Desde un discurso que llama psicoanalítico, el artista, activista y gestor define los deseos e intenta explorar los lenguajes del arte contemporáneo, luego de haber sido designado coordinador del CAC.
17 de febrero de 2016 00:00

Durante el primer día de su gestión al frente del Centro de Arte Contemporáneo (CAC), el lunes 15 de febrero, León Sierra decía que se postuló al cargo movido por un deseo: “Hacer que la ciudad simbólica —que está en nuestras ideas, pero no en nuestro cuerpo— sea política”.

Para ese propósito, ¿es una prioridad que el CAC se convierta en museo, como se ha anunciado?

Es más importante que el CAC sea un centro de ejercicio de derechos culturales que un museo. Hay una dinámica del museo que se viene, más o menos, imaginando aquí, pero no es la única proyección.

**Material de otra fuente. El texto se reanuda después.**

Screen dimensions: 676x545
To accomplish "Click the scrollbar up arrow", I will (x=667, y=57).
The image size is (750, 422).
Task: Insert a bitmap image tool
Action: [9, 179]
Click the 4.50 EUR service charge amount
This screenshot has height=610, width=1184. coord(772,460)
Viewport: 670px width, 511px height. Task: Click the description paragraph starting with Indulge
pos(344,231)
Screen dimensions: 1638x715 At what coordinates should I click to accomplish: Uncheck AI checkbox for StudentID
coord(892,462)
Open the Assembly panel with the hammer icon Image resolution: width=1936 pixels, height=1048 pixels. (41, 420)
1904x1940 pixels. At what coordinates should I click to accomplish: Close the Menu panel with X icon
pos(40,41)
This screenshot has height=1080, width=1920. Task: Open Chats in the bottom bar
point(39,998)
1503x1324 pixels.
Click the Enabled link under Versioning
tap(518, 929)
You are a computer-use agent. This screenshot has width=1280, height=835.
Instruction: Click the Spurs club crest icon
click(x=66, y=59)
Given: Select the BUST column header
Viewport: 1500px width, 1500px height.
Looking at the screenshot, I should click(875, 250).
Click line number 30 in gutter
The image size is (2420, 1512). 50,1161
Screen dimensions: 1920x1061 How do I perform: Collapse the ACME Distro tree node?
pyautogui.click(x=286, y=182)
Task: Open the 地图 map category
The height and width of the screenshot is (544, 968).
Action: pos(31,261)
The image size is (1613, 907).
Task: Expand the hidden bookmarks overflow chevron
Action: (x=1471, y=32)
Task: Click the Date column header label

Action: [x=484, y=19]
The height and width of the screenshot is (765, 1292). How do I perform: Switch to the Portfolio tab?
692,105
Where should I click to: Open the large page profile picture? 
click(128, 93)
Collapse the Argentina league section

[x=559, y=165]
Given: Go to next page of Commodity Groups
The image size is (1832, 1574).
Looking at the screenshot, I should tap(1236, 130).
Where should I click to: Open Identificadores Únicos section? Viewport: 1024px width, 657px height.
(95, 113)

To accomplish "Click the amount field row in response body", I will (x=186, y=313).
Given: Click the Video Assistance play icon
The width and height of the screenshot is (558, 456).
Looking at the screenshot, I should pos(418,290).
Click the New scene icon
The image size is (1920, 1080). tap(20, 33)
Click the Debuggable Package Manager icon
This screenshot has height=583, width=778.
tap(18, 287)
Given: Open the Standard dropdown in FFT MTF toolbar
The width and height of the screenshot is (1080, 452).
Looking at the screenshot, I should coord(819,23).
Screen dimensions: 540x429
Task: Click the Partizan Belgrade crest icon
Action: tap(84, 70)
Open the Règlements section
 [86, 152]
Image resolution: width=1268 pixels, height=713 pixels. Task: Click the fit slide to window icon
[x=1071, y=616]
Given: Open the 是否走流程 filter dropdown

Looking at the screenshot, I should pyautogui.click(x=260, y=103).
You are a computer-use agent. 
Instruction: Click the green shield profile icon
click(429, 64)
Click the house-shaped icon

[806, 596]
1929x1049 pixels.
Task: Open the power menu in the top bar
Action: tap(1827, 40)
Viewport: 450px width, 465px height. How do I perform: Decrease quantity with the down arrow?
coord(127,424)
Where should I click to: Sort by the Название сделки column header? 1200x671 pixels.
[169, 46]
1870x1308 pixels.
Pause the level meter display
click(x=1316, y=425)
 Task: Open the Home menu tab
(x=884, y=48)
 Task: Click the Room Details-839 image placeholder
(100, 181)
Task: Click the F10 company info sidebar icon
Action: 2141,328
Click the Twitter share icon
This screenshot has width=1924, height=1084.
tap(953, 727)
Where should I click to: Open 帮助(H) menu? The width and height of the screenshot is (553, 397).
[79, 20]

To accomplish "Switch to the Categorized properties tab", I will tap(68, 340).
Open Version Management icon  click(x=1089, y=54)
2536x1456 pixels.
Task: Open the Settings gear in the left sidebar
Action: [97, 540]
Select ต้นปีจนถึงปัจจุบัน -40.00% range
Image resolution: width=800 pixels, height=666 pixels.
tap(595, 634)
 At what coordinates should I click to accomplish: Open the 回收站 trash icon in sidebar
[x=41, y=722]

La gente necesita acceder a la cultura, consumirla y esto implica un espacio museológico, museográfico, claro; pero también hay una cultura urbana, prácticas que requieren, para que el museo funcione, una transversalidad, una transferencia de conocimiento (como la mediación educativa de las exposiciones), la cual potenciaremos.

A las exposiciones, por ejemplo, habría que añadirles el conocimiento que brindan la manufactura, la conceptualización de la obra y el deseo de las comunidades en sus territorios. Es decir, nos preguntaremos ¿qué quieren los jóvenes de Guamaní? o ¿qué quieren las chicas de 20 años que viven en la Jaime Roldós?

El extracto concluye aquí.